O futebol regressou no melhor da sua pior forma

Aos portugueses sabe bem dizer mal dos políticos em geral. Não é só cá, mas é o que se passa por cá que agora nos interessa. Façamos uma experiência mental: imaginemos por um momento que a saúde era gerida por dirigentes futebolísticos: (1) ainda não se saberia que vírus provocava a doença; (2) alguns contestariam mesmo a ideia de se tratar de um vírus; (3) outros diriam que o vírus fora mandado pelo adversário para os tramar (na política há quem diga o mesmo); (4) se se admitisse que eram necessárias máscaras, ainda se discutiria a cor das máscaras; (5) escolhida a cor seria contestada por ser dessa cor. E assim por diante até morrerem todos – ou todos ficarem imunizados.

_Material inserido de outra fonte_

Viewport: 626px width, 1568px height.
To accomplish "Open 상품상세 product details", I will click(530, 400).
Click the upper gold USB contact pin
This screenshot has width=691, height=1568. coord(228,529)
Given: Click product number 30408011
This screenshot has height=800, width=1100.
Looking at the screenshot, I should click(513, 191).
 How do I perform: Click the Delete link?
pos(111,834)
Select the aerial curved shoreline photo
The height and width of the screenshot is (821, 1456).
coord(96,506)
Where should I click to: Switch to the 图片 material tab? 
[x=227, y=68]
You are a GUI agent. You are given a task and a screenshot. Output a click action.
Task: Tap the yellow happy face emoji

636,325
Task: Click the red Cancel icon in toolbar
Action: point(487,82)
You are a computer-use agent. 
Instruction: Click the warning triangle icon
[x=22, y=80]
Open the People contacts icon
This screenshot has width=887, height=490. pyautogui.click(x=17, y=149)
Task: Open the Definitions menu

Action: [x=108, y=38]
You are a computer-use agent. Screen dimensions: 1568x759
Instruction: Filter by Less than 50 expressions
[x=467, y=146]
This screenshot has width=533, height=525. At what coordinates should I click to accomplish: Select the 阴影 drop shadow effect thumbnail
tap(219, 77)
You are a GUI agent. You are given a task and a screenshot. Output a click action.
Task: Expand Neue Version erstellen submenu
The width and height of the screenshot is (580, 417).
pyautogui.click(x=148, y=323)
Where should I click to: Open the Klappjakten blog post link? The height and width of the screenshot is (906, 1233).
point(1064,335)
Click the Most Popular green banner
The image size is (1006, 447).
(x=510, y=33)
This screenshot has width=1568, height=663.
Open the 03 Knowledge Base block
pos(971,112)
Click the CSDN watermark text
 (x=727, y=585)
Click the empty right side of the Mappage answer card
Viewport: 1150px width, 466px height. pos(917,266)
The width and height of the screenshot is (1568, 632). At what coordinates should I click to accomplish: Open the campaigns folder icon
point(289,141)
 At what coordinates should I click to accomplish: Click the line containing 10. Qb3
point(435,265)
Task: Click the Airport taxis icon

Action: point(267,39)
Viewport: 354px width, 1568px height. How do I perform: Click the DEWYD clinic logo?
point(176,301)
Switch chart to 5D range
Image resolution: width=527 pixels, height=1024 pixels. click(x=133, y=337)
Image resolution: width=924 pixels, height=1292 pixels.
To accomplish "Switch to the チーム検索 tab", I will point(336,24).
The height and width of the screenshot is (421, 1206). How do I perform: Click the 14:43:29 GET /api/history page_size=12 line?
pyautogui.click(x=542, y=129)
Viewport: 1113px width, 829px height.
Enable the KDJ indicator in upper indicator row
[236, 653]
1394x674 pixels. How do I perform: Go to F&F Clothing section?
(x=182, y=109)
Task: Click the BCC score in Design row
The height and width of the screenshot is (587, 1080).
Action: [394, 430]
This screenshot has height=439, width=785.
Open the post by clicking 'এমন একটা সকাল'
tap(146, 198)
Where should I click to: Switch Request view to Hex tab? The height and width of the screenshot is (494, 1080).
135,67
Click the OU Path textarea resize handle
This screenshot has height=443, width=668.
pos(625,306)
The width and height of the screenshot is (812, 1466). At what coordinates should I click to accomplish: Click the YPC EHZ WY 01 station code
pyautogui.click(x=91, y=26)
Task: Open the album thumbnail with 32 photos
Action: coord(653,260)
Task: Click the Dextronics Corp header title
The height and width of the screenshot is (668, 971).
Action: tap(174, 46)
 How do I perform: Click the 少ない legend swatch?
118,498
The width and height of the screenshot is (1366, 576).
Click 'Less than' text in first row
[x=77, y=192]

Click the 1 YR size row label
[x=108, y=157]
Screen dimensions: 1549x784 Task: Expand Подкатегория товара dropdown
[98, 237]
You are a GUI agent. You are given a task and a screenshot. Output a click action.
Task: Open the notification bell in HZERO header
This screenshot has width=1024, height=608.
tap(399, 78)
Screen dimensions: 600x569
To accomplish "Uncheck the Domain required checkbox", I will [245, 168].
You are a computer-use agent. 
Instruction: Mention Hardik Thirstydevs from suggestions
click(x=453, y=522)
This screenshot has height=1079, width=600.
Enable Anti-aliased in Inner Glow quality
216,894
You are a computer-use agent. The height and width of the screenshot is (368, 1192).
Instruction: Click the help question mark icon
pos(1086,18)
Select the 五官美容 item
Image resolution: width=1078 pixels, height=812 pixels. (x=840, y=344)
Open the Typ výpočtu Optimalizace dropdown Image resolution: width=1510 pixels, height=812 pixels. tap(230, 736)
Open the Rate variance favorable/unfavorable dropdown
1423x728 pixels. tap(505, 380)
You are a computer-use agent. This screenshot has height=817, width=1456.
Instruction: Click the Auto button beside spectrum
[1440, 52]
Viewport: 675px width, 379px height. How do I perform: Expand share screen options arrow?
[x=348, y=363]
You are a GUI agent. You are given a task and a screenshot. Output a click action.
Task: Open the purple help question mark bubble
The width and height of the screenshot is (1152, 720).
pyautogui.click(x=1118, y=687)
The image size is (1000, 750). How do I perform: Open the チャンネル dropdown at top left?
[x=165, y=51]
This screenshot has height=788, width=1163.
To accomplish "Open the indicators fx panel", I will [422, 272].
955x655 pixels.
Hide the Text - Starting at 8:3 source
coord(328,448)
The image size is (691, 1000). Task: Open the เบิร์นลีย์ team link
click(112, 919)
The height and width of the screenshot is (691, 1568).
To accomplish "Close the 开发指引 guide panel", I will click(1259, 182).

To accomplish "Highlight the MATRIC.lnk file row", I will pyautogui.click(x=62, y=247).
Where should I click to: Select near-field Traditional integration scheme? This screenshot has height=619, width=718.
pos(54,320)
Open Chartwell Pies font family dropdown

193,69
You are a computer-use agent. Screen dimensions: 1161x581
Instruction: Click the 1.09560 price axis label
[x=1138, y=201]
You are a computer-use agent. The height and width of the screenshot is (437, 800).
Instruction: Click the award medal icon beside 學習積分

Para os otimistas que acreditam que o vírus vai mudar o mundo, o nosso futebol é a prova de que não vai. Ainda os treinos não haviam recomeçado e já os dirigentes mostravam a sua boa forma, jogando com muito contacto e até algumas entradas à margem da lei. Se houvesse cartões para dirigentes teria havido vários vermelhos! Entretanto: adeptos de um clube desconfinam à bruta em apoio aos seus; adeptos de outro apedrejam a sua equipa. O Público faz capa com negociatas à margem da lei. Ou seja, o futebol voltou com todos os seus ingredientes, mesmo os que não fazem parte da receita. Há uns anos iniciei uma colaboração semanal com o Negócios com um artigo sobre as disfunções do futebol português. É impressionante verificar como, passados estes anos, tudo continua na mesma – o que também não surpreende porque os protagonistas são, em geral, os mesmos. Pinto da Costa acaba aliás de ser reeleito para o seu 15.º mandato, qual Lukashenko da bola.

Um dos textos interessantes que li por estes dias confinados foi redigido por Miguel Poiares Maduro e saiu no Record. O seu título diz tudo: “Como superar o presidencialismo”. Como adepto da mesma cor que o autor, estou cá para aplaudir e apoiar as suas ideias para o nosso clube. Mas mais que uma lição para o clube A ou B, a mensagem é outra: sem sistemas de governança decentes, as organizações expõem-se às idiossincrasias dos seus dirigentes, para o bem e para o mal. Normalmente para o mal, como nos mostra a nossa desgraçada primeira divisão.

Banda sonora para este artigo: Carga de ombro, de Samuel Úria.